Anomaly Detection with Joint Representation Learning of Content and Connection

Abstract

Social media sites are becoming a key factor in politics. These platforms are easy to manipulate for the purpose of distorting information space to confuse and distract voters. Past works to identify disruptive patterns are mostly focused on analyzing the content of tweets. In this study, we jointly embed the information from both user posted content as well as a user's follower network, to detect groups of densely connected users in an unsupervised fashion. We then investigate these dense sub-blocks of users to flag anomalous behavior. In our experiments, we study the tweets related to the upcoming 2019 Canadian Elections, and observe a set of densely-connected users engaging in local politics in different provinces, and exhibiting troll-like behavior.

Contributions

(1) We create a joint autoencoder based solution to the problem by formulating Information Operation detection as dense sub-block detection on binary attributed graph, which encodes both the content of tweets and the connections in the Twitter follower network. The dense sub-blocks are detected using density-based clustering on learned node embeddings of the graph.

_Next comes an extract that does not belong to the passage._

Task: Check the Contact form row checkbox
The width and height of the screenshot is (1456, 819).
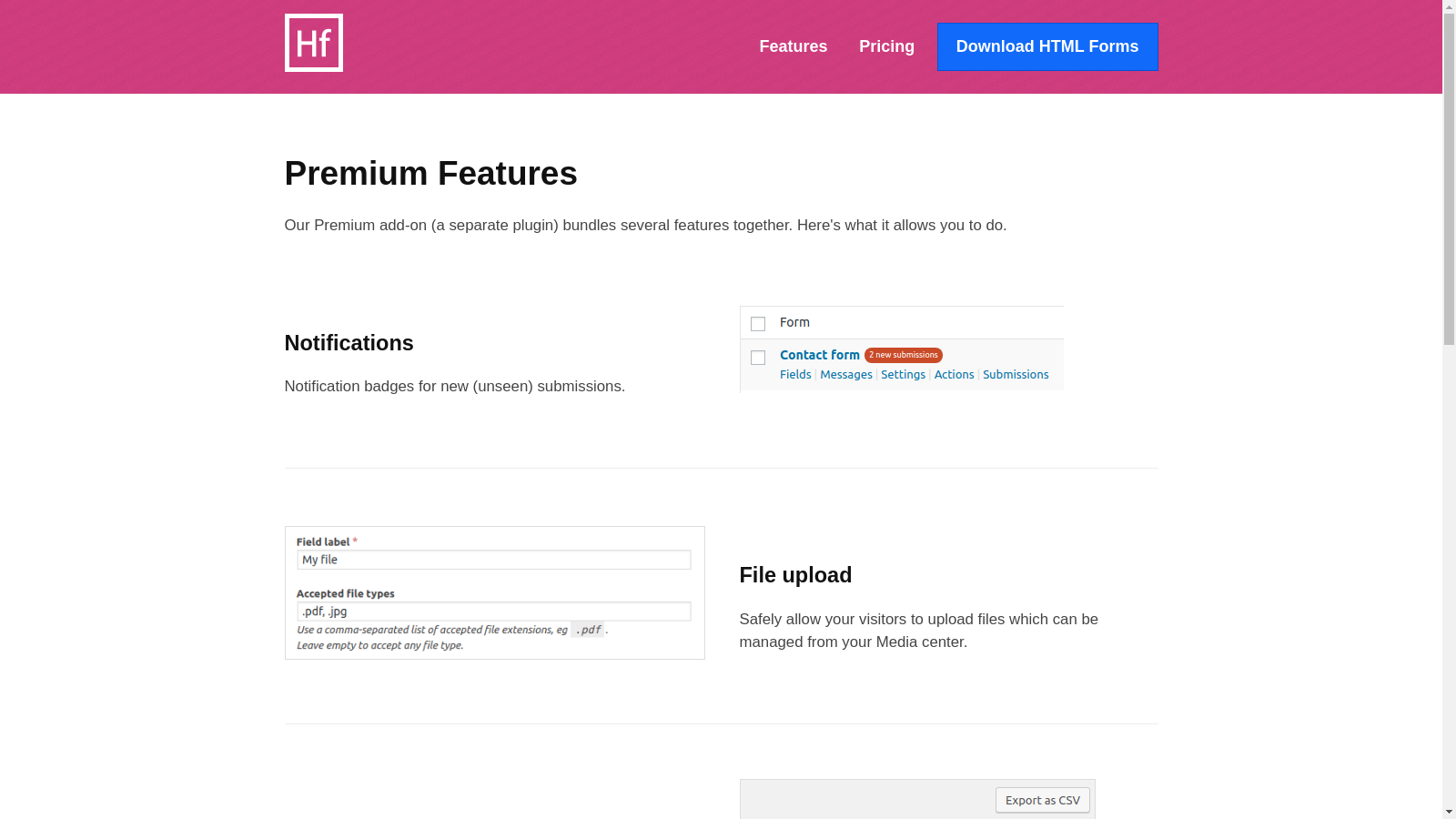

(2) We design an adaptive hyperparameter selection method by generating task-specific synthetic data, thus solving the problem of lack of objective evaluation standard for this unsupervised anomaly detection tasks.


(3) We demonstrate the application of our solution to real-world data by identifying a sub-block of suspicious and tightly connected users, as well as a suspicious account exhibiting behaviors related to Information Operations.